The Siluro-Devonian transgressive sequence in the Bronson Hill Terrane is interpreted from the metamorphic rocks at Bolton Notch State Park in Bolton, Connecticut. The rocks were described and mapped at a reconnaissance level as part of an initiative of the Connecticut Geological Survey to make the geology of the state parts accessible to the public. The rocks are exposed in a series of cliffs on the right-side-up limb of the overturned Great Hill Syncline. Although the rocks have experienced extensive deformation, the section at Bolton Notch does not appear to be sheared. Foliation and bedding appear coincident.

The Silurian Clough Quartzite, 10-12 m thick, is coarser grained and thicker bedded at its base and grades upward to mica schist. Mica schist and the overlying calcareous Fitch Formation are together 20-25 m thick. The Fitch Formation is overlain with a sharp contact by the Devonian Littleton Formation, ~120 m thick, which contains garnets and staurolites in the lower part and lenses of grey graphic quartzite in the upper part. The quartzite lenses have previously been interpreted as sheared-off noses of isoclinal folds within the Littleton. The lenses however contain graded beds that are all right-side-up. They have erosional bases that appear channel like, on the bottom side of the lenses and are convex downward within the lenses. We interpret these data to suggest that the lenses are submarine channel deposits rather than sheared fold noses. Shearing does not appear intense at Bolton Notch.
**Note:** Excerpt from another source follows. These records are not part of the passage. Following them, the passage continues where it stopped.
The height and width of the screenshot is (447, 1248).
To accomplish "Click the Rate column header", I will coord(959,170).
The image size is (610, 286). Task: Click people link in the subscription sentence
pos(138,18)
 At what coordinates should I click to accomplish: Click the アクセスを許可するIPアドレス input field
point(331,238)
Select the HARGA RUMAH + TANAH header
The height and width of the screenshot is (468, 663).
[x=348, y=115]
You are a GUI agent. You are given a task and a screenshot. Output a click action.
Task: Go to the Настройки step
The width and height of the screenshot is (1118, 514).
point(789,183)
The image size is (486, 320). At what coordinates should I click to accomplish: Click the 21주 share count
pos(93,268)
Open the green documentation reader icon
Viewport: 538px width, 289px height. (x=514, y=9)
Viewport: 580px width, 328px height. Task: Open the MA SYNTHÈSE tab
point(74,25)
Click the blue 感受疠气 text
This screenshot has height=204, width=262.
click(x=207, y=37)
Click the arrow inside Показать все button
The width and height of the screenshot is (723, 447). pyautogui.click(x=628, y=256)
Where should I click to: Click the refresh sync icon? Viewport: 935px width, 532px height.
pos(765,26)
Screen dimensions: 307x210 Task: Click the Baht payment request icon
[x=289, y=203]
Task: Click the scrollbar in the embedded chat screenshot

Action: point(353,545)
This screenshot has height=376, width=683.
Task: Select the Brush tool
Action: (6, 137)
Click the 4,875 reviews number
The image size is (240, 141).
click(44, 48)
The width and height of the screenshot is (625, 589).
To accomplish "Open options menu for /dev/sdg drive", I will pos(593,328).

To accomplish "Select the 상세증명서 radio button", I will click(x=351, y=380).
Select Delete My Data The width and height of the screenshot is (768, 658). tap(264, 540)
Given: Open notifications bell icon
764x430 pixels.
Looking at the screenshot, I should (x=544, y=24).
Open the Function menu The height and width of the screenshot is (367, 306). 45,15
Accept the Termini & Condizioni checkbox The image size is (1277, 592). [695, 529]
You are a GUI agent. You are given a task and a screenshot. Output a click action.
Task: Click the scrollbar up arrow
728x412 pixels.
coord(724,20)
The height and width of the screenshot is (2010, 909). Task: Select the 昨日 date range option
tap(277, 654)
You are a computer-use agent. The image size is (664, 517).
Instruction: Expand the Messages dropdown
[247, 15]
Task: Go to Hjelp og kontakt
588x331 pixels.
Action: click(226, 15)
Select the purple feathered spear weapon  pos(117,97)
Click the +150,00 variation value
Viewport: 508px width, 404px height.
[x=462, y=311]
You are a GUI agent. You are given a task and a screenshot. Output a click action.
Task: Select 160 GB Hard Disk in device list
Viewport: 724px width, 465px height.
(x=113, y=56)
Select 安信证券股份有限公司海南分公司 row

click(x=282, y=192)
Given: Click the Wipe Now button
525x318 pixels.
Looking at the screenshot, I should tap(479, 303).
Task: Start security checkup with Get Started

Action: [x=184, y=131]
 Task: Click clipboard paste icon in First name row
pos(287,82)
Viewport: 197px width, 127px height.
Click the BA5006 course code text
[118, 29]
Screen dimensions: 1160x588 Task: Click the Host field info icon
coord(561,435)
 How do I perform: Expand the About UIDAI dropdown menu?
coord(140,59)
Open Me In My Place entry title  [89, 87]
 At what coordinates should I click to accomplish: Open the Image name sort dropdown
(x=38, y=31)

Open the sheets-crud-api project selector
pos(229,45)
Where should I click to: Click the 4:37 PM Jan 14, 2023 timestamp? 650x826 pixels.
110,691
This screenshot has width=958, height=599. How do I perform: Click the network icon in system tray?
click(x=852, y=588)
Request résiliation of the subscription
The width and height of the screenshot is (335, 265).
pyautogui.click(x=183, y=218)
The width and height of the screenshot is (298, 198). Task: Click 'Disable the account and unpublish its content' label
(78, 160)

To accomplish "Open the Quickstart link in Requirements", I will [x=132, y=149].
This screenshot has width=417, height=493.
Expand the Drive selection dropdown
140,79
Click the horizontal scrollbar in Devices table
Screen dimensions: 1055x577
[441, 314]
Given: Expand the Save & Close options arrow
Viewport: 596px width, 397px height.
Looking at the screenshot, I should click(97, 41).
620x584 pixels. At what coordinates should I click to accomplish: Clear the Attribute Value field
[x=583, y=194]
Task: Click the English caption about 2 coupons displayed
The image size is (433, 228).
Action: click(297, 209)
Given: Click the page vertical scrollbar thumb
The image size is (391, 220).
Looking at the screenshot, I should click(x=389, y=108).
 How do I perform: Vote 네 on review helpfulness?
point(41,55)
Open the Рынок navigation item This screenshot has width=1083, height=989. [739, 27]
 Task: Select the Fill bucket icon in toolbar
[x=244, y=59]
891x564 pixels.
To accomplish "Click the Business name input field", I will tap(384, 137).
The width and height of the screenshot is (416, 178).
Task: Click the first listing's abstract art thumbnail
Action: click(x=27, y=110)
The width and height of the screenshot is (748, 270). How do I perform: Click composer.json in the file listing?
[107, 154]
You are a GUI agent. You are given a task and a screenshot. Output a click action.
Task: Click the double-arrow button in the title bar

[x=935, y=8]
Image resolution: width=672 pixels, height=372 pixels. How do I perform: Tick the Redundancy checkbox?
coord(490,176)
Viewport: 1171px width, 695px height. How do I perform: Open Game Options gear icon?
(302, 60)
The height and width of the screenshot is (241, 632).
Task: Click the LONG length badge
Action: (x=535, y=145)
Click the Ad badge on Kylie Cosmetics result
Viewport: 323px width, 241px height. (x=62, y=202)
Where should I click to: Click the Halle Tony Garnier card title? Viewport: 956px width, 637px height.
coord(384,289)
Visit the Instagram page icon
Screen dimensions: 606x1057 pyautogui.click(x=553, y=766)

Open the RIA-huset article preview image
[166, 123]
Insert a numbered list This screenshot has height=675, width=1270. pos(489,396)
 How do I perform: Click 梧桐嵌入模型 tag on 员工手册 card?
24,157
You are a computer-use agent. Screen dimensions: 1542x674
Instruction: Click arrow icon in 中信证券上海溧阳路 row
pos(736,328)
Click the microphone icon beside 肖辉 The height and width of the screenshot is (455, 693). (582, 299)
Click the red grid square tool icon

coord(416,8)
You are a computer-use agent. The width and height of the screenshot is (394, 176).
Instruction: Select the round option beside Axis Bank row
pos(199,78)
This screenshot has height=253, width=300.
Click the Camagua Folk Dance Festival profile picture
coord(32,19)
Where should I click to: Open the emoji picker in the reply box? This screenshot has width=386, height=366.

Protoliths were quartz sandstone, mud rocks and calcareous mud rocks. Initial sedimentation of what would become the Clough Quartzite took place in near shore marine conditions. Decreasing grain-size and increasing mud content (now schist) suggest deepening conditions. The calcareous content suggest possible fossils in the protolith and deposition in offshore environments. Finally the lens-like sand bodies in the Littleton suggest deeper water submarine channels. Graphite in these sand bodies may have once been hydrocarbons.